↓

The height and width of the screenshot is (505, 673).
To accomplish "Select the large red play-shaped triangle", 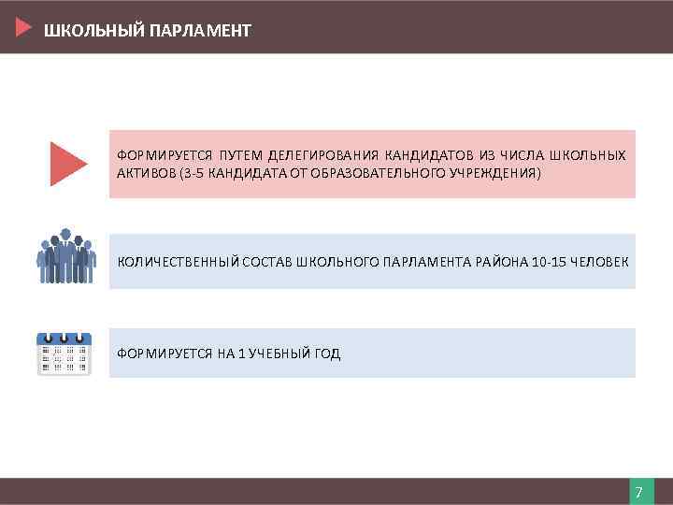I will click(x=67, y=164).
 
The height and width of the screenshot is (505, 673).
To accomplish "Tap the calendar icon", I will click(x=64, y=354).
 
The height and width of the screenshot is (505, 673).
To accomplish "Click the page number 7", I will click(x=638, y=492).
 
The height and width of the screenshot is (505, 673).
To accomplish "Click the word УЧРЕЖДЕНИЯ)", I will click(x=496, y=174).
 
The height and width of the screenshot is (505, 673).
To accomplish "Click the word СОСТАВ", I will click(x=266, y=261).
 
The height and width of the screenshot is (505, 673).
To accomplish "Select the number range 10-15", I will click(x=549, y=261).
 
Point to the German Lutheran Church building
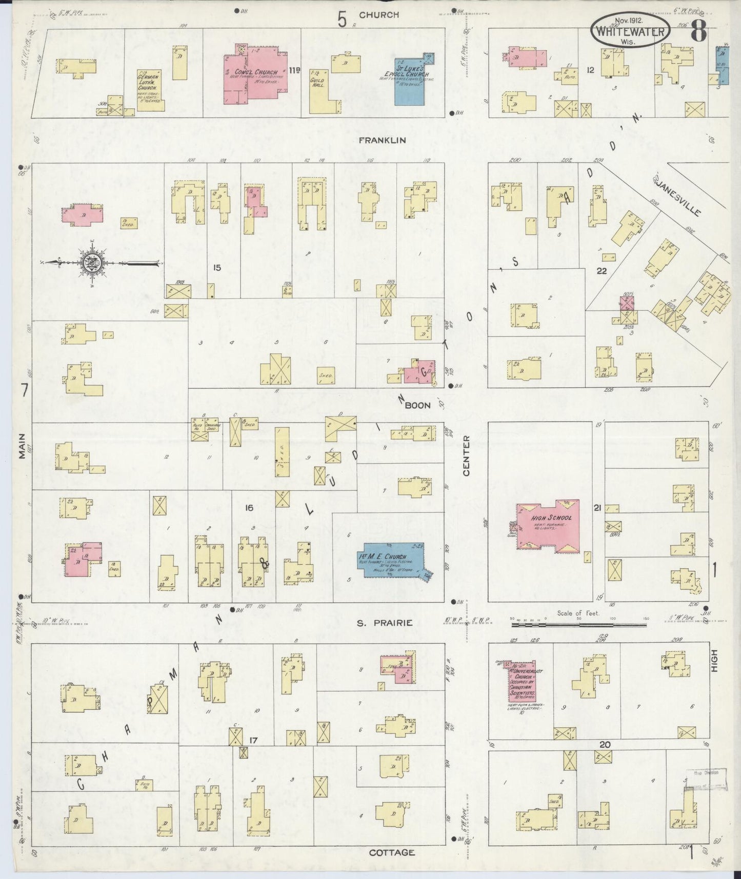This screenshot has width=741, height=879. click(149, 90)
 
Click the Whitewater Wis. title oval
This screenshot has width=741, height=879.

↑

Quote the items word for word, from the line containing "Click the Whitewater Wis. title oval" through the end of the items.

Click the Whitewater Wis. title oval
This screenshot has width=741, height=879.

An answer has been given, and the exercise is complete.